• Tâches à réaliser:
(1) Indiquez si chacune des affirmations suivantes concorde avec l'extrait en répondant par oui ou par non, puis citez telle quelle la phrase ou le passage qui permet de trancher.
(a) Le reportage a été réalisé en 2013 à l'école publique de journalisme de Tours.
(b) La personne qui écrit a grandi à Tours.
(c) Les ruines industrielles se trouvent surtout en Suisse Normande.
(2) D'après l'extrait, répondez brièvement à chaque question en reprenant sa lettre.
(a) Qui a encadré le reportage ?
(b) Qu'a découvert la personne qui écrit à l'occasion de ce reportage ?
(c) Quels noms gravés sur des plaques d'égout sont cités ?

• Extrait du texte:
◆ ◆ ◆
Chemin de rouille

Ce reportage a été réalisé à l’école publique de journalisme de Tours, et encadré par Gilles Luneau, en 2013.

C’est à cette occasion que j’ai découvert le photo-journalisme.

Souvent, quand on pense à la Normandie, on pense vache, crème fraîche, fromage qui pue.

1960 - carte productions françaises

On oublie seulement les filatures, l’amiante, les chemins de fer, les mines de fer, les fonderies, les aciéries. Il y a des ruines industrielles partout, surtout en Suisse Normande (oui… Suisse Normande… Non, ce n’est pas une blague). J’ai grandi à Flers. Sans le savoir, tout le monde connaît cette ville. Si si, baissez le nez quand vous marchez, vous allez finir par tomber sur une plaque d’égout avec le nom de cette ville, « Sonofoque » ou « Queruelle » gravé dessus.
◆ ◆ ◆
• Données présentées:
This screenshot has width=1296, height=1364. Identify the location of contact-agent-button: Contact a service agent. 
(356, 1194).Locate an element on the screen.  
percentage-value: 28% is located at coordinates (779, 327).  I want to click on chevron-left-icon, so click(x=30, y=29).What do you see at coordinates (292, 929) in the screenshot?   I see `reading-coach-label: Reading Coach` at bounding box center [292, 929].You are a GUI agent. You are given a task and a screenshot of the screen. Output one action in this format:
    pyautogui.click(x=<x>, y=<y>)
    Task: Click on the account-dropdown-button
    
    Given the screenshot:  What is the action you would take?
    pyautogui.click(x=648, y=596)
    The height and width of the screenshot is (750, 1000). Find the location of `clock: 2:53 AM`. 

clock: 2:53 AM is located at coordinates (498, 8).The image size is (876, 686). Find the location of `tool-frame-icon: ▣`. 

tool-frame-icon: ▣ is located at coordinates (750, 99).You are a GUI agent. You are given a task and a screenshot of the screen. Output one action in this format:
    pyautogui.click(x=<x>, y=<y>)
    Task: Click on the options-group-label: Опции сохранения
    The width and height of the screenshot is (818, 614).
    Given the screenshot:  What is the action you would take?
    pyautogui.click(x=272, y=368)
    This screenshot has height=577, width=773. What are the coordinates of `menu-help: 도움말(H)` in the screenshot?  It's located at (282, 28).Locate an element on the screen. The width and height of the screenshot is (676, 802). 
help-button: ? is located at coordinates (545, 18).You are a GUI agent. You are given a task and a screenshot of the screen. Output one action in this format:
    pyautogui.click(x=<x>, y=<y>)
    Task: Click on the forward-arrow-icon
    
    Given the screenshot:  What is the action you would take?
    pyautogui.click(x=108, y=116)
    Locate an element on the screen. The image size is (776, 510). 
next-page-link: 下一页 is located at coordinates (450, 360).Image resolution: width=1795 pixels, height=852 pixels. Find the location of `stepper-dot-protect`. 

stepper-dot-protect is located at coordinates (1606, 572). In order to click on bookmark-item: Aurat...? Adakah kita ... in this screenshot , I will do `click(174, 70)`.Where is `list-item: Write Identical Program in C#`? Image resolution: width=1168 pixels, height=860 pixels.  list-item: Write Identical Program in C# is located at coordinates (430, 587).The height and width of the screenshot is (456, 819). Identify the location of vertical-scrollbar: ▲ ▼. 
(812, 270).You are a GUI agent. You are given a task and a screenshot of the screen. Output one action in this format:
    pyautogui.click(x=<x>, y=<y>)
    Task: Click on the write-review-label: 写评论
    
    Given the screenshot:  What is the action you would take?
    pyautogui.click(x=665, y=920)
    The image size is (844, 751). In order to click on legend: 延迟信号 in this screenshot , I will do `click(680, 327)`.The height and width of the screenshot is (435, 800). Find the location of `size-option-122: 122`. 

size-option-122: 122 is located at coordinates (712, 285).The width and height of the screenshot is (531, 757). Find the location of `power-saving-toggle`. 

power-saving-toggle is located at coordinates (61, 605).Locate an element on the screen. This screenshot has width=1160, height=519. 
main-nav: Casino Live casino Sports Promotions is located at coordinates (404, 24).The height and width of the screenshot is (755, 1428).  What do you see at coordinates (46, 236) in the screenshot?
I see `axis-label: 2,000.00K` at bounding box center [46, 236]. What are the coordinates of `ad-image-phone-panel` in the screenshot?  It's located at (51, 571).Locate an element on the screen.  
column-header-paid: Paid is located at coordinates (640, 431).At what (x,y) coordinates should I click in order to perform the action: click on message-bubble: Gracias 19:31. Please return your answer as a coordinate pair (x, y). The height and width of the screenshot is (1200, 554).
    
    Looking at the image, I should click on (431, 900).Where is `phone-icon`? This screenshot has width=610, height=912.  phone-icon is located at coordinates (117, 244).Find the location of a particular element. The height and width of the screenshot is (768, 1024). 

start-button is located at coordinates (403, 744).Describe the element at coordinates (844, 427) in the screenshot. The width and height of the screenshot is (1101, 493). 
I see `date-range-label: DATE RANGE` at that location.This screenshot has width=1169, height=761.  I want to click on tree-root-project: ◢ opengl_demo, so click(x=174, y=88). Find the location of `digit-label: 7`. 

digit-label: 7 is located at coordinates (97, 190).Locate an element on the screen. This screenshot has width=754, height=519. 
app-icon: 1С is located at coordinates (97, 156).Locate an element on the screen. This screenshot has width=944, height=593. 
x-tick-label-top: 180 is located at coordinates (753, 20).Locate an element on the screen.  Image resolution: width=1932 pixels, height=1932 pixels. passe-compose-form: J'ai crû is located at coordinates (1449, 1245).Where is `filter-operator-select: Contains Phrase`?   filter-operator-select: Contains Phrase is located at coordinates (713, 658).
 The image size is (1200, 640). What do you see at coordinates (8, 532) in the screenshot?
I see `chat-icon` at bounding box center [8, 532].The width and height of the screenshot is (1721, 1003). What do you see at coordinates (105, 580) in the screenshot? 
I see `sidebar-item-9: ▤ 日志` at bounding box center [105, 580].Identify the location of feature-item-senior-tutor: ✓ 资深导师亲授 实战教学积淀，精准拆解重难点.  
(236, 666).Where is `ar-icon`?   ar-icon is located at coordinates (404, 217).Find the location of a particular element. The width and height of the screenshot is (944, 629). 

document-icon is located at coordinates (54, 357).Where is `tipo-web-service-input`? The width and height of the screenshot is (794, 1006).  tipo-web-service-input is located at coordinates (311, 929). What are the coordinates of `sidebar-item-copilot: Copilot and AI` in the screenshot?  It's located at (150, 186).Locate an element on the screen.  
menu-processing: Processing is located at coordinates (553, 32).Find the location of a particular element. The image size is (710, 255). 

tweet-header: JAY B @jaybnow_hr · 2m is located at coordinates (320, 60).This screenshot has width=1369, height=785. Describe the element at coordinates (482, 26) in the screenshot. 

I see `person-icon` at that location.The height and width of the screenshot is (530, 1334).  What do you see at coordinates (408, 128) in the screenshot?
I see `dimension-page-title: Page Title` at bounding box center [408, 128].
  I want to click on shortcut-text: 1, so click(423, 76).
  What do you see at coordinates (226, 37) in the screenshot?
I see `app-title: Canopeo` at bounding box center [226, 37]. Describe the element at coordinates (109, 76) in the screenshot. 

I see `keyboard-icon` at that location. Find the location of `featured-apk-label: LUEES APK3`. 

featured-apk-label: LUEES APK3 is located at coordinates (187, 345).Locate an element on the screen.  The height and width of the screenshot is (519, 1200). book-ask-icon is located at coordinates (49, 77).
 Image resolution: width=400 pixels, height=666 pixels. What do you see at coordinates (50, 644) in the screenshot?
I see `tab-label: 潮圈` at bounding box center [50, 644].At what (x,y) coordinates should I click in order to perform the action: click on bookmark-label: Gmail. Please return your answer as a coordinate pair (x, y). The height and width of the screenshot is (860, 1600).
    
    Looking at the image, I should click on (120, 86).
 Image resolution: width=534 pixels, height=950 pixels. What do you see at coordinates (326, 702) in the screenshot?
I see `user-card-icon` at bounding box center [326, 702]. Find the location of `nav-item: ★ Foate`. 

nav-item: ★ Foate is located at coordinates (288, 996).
◆ ◆ ◆
• Réponses par point:
(1)
(a) Oui : « Ce reportage a été réalisé à l’école publique de journalisme de Tours, et encadré par Gilles Luneau, en 2013. »
(b) Non : « J’ai grandi à Flers. »
(c) Oui : « Il y a des ruines industrielles partout, surtout en Suisse Normande »

(2)
(a) Gilles Luneau.
(b) Le photo-journalisme.
(c) « Sonofoque » et « Queruelle ».